* Begin DATA EXTRACT *
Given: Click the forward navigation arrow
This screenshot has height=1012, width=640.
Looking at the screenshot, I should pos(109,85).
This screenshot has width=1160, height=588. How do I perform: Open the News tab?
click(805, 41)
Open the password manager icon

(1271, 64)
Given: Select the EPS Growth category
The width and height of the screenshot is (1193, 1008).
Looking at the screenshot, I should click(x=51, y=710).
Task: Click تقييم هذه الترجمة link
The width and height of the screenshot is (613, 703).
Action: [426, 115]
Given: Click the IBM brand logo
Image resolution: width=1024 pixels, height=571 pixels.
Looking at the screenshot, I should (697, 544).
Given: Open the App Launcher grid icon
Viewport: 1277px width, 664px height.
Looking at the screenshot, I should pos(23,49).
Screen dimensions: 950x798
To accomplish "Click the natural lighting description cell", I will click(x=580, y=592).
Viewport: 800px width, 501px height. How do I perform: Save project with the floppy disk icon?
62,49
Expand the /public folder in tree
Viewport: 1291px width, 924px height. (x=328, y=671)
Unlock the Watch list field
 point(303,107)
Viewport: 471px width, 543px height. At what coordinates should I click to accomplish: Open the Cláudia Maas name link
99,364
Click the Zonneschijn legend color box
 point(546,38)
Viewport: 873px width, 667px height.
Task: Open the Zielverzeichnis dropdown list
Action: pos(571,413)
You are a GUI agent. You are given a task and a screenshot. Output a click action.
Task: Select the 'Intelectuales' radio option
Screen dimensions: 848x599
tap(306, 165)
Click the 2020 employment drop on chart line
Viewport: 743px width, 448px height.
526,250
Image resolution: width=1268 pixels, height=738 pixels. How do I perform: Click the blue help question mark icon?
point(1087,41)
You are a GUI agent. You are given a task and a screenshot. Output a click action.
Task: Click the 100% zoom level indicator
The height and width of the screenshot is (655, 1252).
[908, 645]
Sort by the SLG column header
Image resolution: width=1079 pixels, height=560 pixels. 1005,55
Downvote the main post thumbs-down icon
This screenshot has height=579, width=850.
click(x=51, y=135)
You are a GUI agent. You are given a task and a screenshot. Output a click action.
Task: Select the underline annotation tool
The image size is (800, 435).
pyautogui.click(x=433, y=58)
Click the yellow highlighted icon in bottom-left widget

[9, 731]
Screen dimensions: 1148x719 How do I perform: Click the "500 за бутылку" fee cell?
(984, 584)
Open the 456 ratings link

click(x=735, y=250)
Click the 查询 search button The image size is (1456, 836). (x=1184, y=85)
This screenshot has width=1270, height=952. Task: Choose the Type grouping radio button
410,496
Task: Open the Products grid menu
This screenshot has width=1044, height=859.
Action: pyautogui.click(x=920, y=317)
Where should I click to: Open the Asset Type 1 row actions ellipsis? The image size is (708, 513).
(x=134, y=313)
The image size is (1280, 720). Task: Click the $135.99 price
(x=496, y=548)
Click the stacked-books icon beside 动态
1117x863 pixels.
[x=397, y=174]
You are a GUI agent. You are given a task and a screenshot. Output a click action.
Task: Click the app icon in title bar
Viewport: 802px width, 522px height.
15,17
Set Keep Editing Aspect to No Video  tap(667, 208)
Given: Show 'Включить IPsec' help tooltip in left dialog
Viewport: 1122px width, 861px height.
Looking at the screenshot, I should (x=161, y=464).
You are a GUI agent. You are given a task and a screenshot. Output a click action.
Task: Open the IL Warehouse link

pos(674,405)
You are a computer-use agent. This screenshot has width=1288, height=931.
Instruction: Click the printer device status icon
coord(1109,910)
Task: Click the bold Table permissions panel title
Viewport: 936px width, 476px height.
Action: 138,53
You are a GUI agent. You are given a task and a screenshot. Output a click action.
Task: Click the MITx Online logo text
* End DATA EXTRACT *
Render every line of the listing above as a JSON list of strings, one string per line, and omit the blank lines.

[
  "Given: Click the forward navigation arrow",
  "This screenshot has height=1012, width=640.",
  "Looking at the screenshot, I should pos(109,85).",
  "This screenshot has width=1160, height=588. How do I perform: Open the News tab?",
  "click(805, 41)",
  "Open the password manager icon",
  "(1271, 64)",
  "Given: Select the EPS Growth category",
  "The width and height of the screenshot is (1193, 1008).",
  "Looking at the screenshot, I should click(x=51, y=710).",
  "Task: Click تقييم هذه الترجمة link",
  "The width and height of the screenshot is (613, 703).",
  "Action: [426, 115]",
  "Given: Click the IBM brand logo",
  "Image resolution: width=1024 pixels, height=571 pixels.",
  "Looking at the screenshot, I should (697, 544).",
  "Given: Open the App Launcher grid icon",
  "Viewport: 1277px width, 664px height.",
  "Looking at the screenshot, I should pos(23,49).",
  "Screen dimensions: 950x798",
  "To accomplish \"Click the natural lighting description cell\", I will click(x=580, y=592).",
  "Viewport: 800px width, 501px height. How do I perform: Save project with the floppy disk icon?",
  "62,49",
  "Expand the /public folder in tree",
  "Viewport: 1291px width, 924px height. (x=328, y=671)",
  "Unlock the Watch list field",
  " point(303,107)",
  "Viewport: 471px width, 543px height. At what coordinates should I click to accomplish: Open the Cláudia Maas name link",
  "99,364",
  "Click the Zonneschijn legend color box",
  " point(546,38)",
  "Viewport: 873px width, 667px height.",
  "Task: Open the Zielverzeichnis dropdown list",
  "Action: pos(571,413)",
  "You are a GUI agent. You are given a task and a screenshot. Output a click action.",
  "Task: Select the 'Intelectuales' radio option",
  "Screen dimensions: 848x599",
  "tap(306, 165)",
  "Click the 2020 employment drop on chart line",
  "Viewport: 743px width, 448px height.",
  "526,250",
  "Image resolution: width=1268 pixels, height=738 pixels. How do I perform: Click the blue help question mark icon?",
  "point(1087,41)",
  "You are a GUI agent. You are given a task and a screenshot. Output a click action.",
  "Task: Click the 100% zoom level indicator",
  "The height and width of the screenshot is (655, 1252).",
  "[908, 645]",
  "Sort by the SLG column header",
  "Image resolution: width=1079 pixels, height=560 pixels. 1005,55",
  "Downvote the main post thumbs-down icon",
  "This screenshot has height=579, width=850.",
  "click(x=51, y=135)",
  "You are a GUI agent. You are given a task and a screenshot. Output a click action.",
  "Task: Select the underline annotation tool",
  "The image size is (800, 435).",
  "pyautogui.click(x=433, y=58)",
  "Click the yellow highlighted icon in bottom-left widget",
  "[9, 731]",
  "Screen dimensions: 1148x719 How do I perform: Click the \"500 за бутылку\" fee cell?",
  "(984, 584)",
  "Open the 456 ratings link",
  "click(x=735, y=250)",
  "Click the 查询 search button The image size is (1456, 836). (x=1184, y=85)",
  "This screenshot has width=1270, height=952. Task: Choose the Type grouping radio button",
  "410,496",
  "Task: Open the Products grid menu",
  "This screenshot has width=1044, height=859.",
  "Action: pyautogui.click(x=920, y=317)",
  "Where should I click to: Open the Asset Type 1 row actions ellipsis? The image size is (708, 513).",
  "(x=134, y=313)",
  "The image size is (1280, 720). Task: Click the $135.99 price",
  "(x=496, y=548)",
  "Click the stacked-books icon beside 动态",
  "1117x863 pixels.",
  "[x=397, y=174]",
  "You are a GUI agent. You are given a task and a screenshot. Output a click action.",
  "Task: Click the app icon in title bar",
  "Viewport: 802px width, 522px height.",
  "15,17",
  "Set Keep Editing Aspect to No Video  tap(667, 208)",
  "Given: Show 'Включить IPsec' help tooltip in left dialog",
  "Viewport: 1122px width, 861px height.",
  "Looking at the screenshot, I should (x=161, y=464).",
  "You are a GUI agent. You are given a task and a screenshot. Output a click action.",
  "Task: Open the IL Warehouse link",
  "pos(674,405)",
  "You are a computer-use agent. This screenshot has width=1288, height=931.",
  "Instruction: Click the printer device status icon",
  "coord(1109,910)",
  "Task: Click the bold Table permissions panel title",
  "Viewport: 936px width, 476px height.",
  "Action: 138,53",
  "You are a GUI agent. You are given a task and a screenshot. Output a click action.",
  "Task: Click the MITx Online logo text"
]